The common guitarfish occurs from the north of Spain throughout the Mediterranean coast, towards the south on the west coast of the Atlantic down to Guinea Bissau and possibly Namibia. Despite this wide range, their populations have declined over the past decades.
Although the common guitarfish has a wide distribution, it is subjected to intense fishing pressure throughout its range. Its coastal habitat makes it an easy target for artisanal fisheries and it is also likely to be caught as bycatch by commercial fisheries operating along the Mediterranean coast. Furthermore, it is likely that habitat degradation to coastal nursery grounds is having a negative effect on juveniles.
This species reproduces through aplacental viviparity, meaning embryos develop inside eggs, which are retained within the mothers’ body until they are ready to hatch. There is no placental connection and unborn young are nourished by egg yolk, they have up to two litters a year and pups reach 25 cm in length, born between May and September. Their size appears to vary along their distribution range, with individuals from the Mediterranean achieving greater lengths.
Currently, no species-specific conservation actions are in place for the common guitarfish.

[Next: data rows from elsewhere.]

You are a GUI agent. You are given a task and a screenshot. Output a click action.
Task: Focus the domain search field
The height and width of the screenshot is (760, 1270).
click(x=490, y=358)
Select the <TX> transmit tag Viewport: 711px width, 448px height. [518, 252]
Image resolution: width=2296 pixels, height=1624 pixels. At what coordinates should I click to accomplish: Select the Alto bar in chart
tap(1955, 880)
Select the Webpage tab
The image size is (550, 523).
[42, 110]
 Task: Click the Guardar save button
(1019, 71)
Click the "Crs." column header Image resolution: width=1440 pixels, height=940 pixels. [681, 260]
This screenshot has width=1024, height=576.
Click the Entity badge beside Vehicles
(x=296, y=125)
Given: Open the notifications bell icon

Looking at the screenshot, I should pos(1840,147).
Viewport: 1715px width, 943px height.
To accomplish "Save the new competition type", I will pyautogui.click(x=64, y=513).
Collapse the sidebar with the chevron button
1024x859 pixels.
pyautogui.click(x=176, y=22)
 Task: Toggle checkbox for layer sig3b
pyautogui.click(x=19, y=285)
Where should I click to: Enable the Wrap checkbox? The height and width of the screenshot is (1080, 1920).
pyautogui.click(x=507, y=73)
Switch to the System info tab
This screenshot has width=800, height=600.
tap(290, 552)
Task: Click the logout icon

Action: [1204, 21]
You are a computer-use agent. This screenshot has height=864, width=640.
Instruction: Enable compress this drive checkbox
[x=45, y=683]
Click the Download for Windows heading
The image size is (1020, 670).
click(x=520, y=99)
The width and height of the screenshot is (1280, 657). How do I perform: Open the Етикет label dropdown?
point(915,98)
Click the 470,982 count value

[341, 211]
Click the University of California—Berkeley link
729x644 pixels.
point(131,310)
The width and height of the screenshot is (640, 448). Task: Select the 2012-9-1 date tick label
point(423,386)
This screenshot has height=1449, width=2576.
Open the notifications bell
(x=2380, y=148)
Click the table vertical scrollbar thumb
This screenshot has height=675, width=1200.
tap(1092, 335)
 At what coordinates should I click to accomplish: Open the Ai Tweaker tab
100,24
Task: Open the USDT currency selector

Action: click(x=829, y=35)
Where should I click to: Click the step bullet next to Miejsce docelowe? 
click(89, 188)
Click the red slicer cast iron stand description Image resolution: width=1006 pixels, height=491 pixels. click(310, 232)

According to the IUCN, creating a management plan is essential including the implementation of a fishing seasonal ban in order to promote the population growth of this endangered ray species.
- Order: Rajiformes
- Family: Rhinobatidae
- Population: Unknown
- Trend: decreasing
- Size: Up to 147cm (?)
- Depth Range (m): 5-80m
The common guitarfish is found in the Eastern Atlantic from the southern Bay of Biscay to Angola and the Mediterranean Sea.
Habitat and Ecology
The common guitarfish is a bottom dwelling species that lives on sandy, muddy, shell and sometimes macroalgal covered bottoms, partially burying itself in the substrate. It feeds on benthic invertebrates and fish, but its diet is dominated by crustaceans. It may be migratory with individuals moving northwards in the winter and spring months. Females aggregate for parturition in shallow waters, increasing their vulnerability to artisanal fisheries and the impacts of fishing in the population viability.